Maradona scored 38 goals in 58 caps in his time at Barcelona. At 24 years old, he was already in the argument for best player of all time. Yet, his time in Spain is regarded as a failure, not just in the professional sense but as the man himself admits, it was the beginning of a lifelong battle that would harm his legacy: “I was 24 when I started doing drugs. I was at Barcelona. It’s the biggest mistake I’ve ever made.”
On the field, the lasting image of Diego’s difficult time in Spain wasn’t one of his spectacular goals but rather something that showed one of the greatest differences between him and Messi.
In September 1983, as Diego went to control a ball in what seemed to be an easy victory against Athletic Club, Andoni Goikoetxea, known as the “Butcher of Bilbao” slid in from behind the forward with a terrible tackle that saw his ankle bent into a V-shape. Diego was carted off and diagnosed with a broken ankle. He was out for three months and Athletic won the league, just one point ahead of Barcelona.
The next time the two teams met, in the Copa Del Rey final, Diego got his revenge. Continuously hacked down again and bullied, he lost his temper. He pushed Athletic’s goalkeeper to the ground and as the shot stopper turned around while on one knee, Diego ran to him and kneed him in the face.
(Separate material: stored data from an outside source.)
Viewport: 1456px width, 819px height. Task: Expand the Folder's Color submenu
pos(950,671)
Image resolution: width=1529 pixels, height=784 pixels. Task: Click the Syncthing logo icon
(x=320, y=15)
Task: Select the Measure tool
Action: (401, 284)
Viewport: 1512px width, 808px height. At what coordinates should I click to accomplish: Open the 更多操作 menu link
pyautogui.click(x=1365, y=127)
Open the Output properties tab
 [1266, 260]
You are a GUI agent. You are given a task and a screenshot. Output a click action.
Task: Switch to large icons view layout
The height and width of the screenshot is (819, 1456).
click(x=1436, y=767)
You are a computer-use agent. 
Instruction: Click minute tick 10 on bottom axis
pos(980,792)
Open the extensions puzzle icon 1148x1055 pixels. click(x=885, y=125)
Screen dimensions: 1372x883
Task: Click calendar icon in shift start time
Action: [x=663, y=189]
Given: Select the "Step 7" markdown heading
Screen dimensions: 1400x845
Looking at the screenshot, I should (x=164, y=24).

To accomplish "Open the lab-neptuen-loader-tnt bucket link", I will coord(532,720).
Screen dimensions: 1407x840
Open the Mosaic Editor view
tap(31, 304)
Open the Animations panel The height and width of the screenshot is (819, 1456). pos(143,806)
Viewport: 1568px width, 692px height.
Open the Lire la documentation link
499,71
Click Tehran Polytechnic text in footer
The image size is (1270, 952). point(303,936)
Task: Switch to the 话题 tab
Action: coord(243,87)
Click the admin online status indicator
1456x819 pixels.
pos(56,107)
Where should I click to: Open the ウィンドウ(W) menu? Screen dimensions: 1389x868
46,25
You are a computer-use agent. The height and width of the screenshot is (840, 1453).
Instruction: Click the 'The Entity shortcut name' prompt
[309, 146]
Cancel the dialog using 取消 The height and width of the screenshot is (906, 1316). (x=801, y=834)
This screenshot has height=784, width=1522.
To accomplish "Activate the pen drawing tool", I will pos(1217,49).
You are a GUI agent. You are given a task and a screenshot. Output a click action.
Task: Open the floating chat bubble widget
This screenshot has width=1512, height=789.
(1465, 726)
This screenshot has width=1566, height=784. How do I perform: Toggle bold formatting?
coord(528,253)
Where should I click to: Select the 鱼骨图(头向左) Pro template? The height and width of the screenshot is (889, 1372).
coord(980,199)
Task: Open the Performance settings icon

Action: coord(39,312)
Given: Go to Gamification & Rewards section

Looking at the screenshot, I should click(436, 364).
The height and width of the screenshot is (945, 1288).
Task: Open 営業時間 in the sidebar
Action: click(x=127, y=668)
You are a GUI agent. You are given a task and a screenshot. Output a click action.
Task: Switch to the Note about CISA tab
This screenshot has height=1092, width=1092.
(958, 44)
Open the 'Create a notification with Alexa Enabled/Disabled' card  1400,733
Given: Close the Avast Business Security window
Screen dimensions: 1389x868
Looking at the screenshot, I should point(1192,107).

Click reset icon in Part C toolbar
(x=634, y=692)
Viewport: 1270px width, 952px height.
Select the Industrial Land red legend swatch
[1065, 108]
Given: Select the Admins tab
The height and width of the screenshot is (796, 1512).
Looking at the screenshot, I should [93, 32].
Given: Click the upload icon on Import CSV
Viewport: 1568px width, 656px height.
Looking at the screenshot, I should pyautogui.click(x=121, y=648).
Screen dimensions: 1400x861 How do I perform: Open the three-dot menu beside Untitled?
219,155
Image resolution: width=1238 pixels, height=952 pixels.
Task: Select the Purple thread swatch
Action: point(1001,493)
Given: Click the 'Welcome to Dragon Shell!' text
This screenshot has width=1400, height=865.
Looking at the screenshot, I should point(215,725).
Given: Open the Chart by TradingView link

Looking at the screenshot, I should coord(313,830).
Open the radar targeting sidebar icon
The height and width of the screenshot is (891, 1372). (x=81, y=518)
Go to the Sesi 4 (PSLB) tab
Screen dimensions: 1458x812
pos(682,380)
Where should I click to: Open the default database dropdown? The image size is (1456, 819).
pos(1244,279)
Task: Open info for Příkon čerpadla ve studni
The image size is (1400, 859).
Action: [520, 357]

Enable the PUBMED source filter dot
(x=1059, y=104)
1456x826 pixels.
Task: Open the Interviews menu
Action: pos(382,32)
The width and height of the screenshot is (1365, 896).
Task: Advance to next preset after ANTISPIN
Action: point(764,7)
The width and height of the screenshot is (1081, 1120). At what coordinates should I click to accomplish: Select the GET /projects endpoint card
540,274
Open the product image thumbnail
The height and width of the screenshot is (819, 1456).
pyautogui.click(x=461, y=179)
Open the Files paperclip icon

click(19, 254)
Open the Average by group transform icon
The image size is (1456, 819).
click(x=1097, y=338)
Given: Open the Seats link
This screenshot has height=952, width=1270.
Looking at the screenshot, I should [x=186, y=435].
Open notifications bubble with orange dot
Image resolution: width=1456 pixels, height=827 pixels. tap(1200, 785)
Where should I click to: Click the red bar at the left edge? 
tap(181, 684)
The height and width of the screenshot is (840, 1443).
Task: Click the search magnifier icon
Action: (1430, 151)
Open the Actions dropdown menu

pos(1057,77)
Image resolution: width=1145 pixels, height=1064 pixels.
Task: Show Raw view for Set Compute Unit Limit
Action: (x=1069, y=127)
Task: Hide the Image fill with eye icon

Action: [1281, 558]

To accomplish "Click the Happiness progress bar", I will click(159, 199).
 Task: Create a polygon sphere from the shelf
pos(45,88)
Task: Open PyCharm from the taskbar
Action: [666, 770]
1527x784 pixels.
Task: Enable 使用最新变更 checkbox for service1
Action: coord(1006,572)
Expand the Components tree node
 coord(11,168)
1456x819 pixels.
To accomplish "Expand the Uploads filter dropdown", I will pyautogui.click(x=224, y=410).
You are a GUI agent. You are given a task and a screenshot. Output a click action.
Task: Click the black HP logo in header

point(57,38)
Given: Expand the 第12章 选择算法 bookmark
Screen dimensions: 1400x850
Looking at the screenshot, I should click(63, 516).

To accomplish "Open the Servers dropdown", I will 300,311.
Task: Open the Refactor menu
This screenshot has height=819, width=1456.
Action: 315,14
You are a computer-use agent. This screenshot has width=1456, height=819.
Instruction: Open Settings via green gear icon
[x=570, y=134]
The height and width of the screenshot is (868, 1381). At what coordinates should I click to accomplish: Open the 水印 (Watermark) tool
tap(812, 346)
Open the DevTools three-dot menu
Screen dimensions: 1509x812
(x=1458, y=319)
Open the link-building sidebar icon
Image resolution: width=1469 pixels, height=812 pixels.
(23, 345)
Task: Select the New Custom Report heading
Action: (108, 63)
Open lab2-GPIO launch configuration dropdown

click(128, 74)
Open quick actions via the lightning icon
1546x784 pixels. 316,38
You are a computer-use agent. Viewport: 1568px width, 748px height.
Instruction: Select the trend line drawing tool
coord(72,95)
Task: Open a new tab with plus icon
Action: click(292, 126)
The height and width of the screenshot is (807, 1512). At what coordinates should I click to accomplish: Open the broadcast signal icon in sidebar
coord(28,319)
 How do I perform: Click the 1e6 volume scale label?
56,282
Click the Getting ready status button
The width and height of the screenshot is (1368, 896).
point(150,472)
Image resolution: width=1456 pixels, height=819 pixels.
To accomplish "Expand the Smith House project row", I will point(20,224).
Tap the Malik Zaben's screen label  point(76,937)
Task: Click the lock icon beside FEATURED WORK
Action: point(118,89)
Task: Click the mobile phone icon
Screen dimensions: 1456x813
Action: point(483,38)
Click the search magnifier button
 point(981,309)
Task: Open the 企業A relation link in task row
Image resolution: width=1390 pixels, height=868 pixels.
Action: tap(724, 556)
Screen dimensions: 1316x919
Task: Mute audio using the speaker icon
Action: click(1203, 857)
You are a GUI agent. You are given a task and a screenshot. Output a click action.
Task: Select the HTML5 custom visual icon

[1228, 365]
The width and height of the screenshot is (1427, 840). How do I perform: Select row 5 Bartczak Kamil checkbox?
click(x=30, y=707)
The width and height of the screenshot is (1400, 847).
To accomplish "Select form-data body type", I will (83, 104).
Then he kicked Andoni, and everyone else who came after him. Never once backing down.
Atlético Madrid fouled Messi repeatedly in that 2009 match. As they had done previously and continue to do to this day. Not as a consequence of mistimed tackles, but as a general cynical tactic. In one instance he received a pass, and as he went to control it, a defender purposely ran into his standing knee. When he fell over and the ball went out to Alves, a second defender scythed the Brazilian down — after the original foul had been called.
Messi never once reacted to the provocations. At the most he asked the referee to card the one who had brought him down, but he never engaged with the individual. They took him down, and he came right up to continue on. Where Diego had the attitude of a street kid who never backed down, as Ortega, Tevez and Riquelme did, Messi seemed almost above those reactions. He was better than the ones who came for him, and he treated their dirty tactics as it was: a last resort for them to stop him. It was the same attitude that allowed him to not only survive but to thrive within the Obelisk of El Pibe de Oro.
When he was subbed out towards the end of the match, Messi received a standing ovation for his performance. Maradona stood and clapped as loud and as cheerfully everybody else.
Before he was appointed manager of the national team, Maradona had gone to see Messi in the Beijing Olympics. At the end of it, he said:
“I have seen the player who will inherit my place in Argentine football and his name is Messi. Messi is a genius and he can become an even better player. His potential is limitless and I think he’s got everything it takes to become Argentina’s greatest player.”
Six days after this match against Atléti, Messi won the Ballon d’Or over by a record 240 point margin — 473 to Cristiano Ronaldo’s 233. And since Omar Sívori had become a naturalized Italian when he won his in 1961, Messi became the first Argentine to ever win the award. He would go on to win it four more times.